> PROBLEM STATEMENT:
Please report each line of the data below that contains "computer".

Content starts

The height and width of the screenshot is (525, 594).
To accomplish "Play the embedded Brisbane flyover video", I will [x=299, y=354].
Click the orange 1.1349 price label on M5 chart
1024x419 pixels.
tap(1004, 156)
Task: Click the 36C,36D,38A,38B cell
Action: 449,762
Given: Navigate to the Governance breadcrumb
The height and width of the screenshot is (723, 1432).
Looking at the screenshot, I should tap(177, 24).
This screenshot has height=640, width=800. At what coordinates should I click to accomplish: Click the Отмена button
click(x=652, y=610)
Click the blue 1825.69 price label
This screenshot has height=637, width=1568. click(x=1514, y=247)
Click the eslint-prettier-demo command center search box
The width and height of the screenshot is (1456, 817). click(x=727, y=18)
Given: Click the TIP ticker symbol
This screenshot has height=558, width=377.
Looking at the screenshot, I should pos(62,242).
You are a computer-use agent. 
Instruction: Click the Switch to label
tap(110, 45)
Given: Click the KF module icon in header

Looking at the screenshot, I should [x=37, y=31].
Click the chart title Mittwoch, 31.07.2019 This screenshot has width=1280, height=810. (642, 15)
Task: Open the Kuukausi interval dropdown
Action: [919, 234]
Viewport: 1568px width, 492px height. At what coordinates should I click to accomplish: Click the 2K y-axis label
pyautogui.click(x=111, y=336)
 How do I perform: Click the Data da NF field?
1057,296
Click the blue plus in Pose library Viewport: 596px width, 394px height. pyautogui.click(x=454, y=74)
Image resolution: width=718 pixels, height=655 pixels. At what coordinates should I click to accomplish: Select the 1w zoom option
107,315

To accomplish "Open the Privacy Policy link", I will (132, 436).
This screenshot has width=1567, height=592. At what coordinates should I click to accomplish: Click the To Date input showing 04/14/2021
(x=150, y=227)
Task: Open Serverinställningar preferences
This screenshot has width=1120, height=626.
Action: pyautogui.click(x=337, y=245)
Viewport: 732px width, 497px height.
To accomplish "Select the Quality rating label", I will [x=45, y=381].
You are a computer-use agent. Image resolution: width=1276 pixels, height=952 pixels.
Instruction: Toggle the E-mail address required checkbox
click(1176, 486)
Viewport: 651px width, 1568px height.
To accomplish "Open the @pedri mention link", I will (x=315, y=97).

Content ends

> RESULT OF THE EXERCISE:
You are a computer-use agent. 
You are a computer-use agent. Image resolution: width=1276 pixels, height=952 pixels.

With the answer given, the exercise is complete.